Wherever the word "Click" occurs in the listing below, copy that whole line.

### DATASET CONTENT
++++++++++++++++++++
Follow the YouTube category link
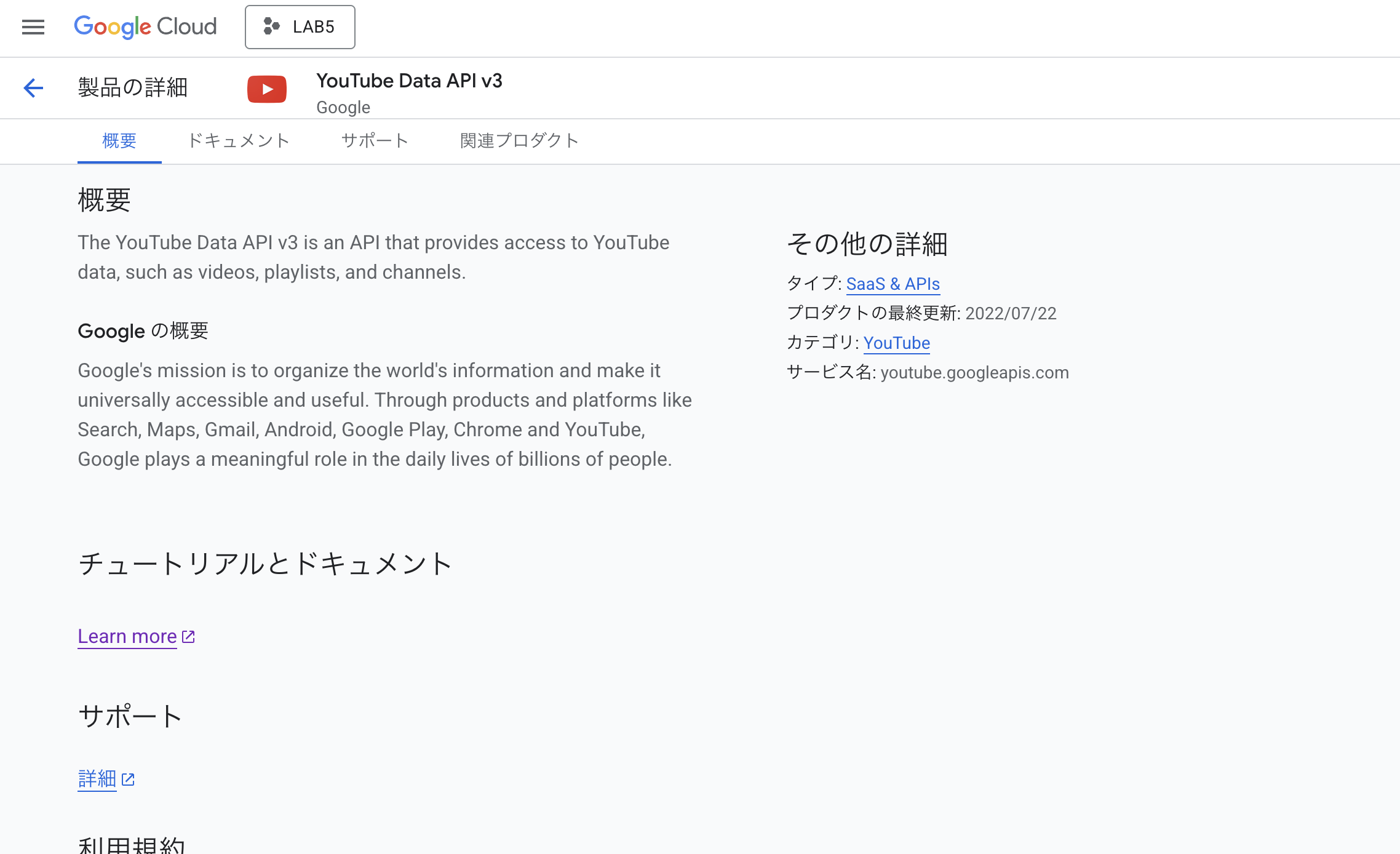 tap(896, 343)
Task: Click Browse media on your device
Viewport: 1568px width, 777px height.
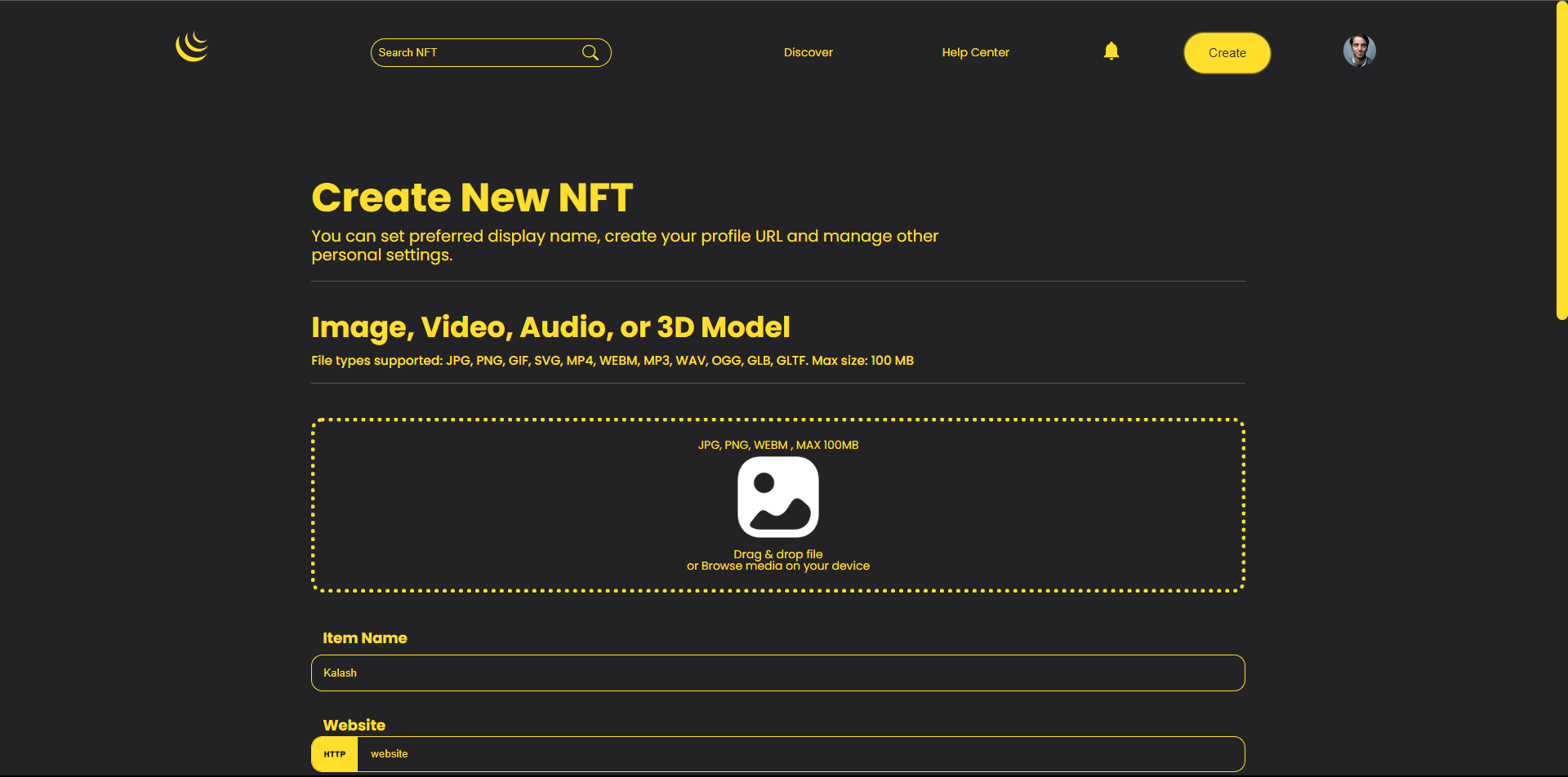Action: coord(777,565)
++++++++++++++++++++
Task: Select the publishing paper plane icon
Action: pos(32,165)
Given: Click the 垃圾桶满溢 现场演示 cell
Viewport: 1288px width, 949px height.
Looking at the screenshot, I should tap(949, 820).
++++++++++++++++++++
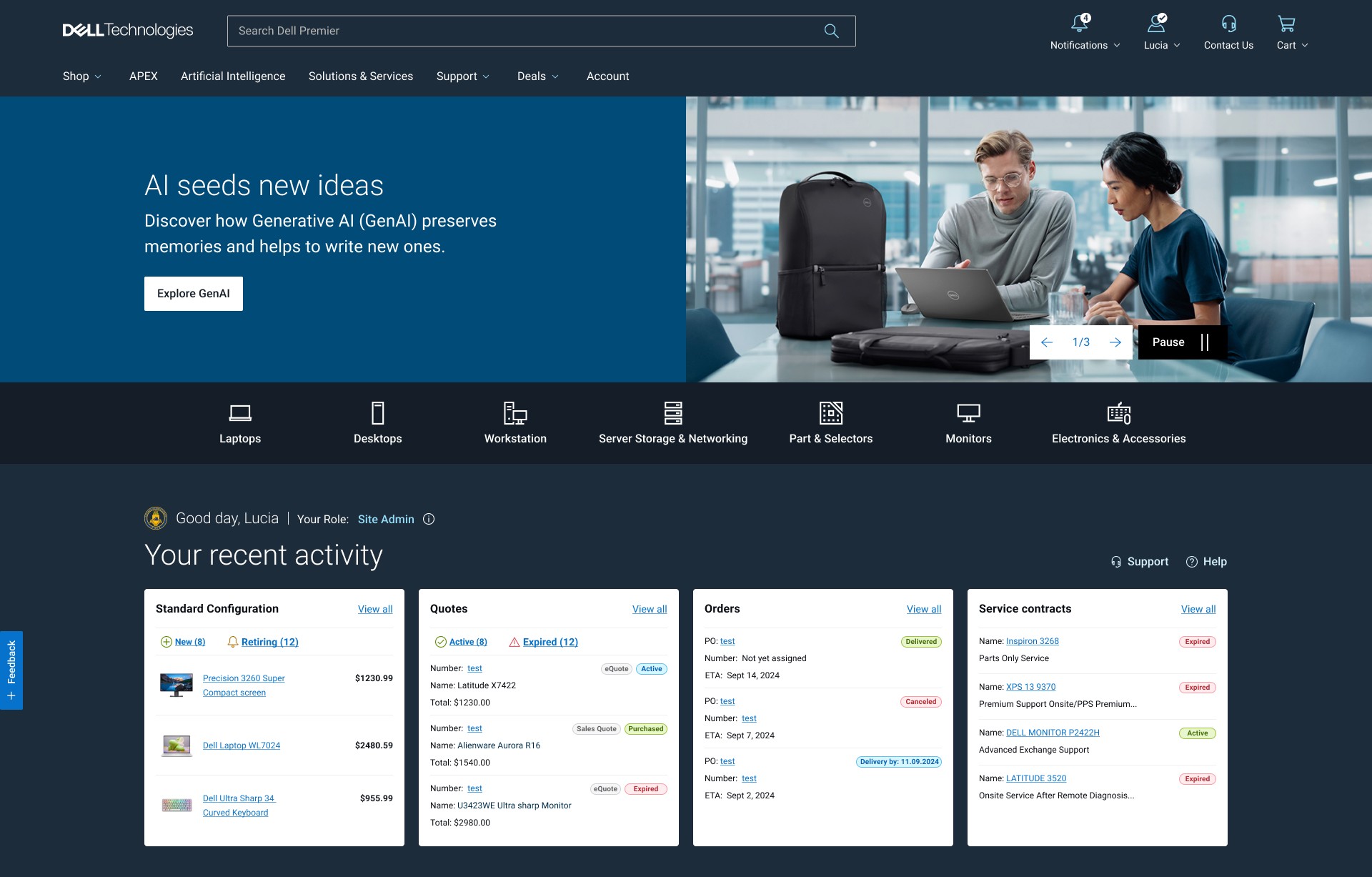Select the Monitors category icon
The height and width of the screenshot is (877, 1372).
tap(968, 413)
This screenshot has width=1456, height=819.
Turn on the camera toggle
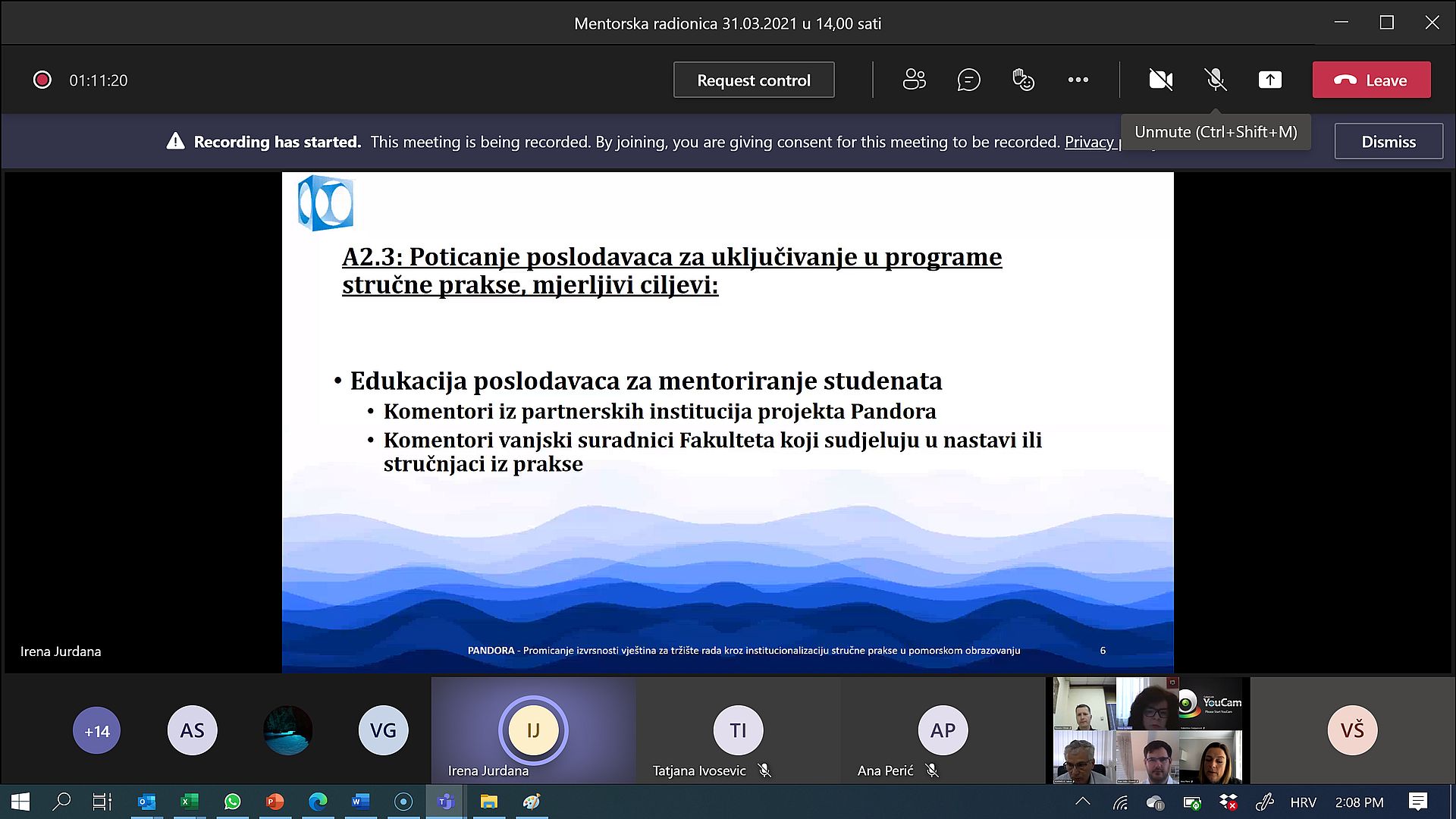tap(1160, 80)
++++++++++++++++++++
### ANSWER FOR THE TASK
Task: Click Browse media on your device
Given: Click the 垃圾桶满溢 现场演示 cell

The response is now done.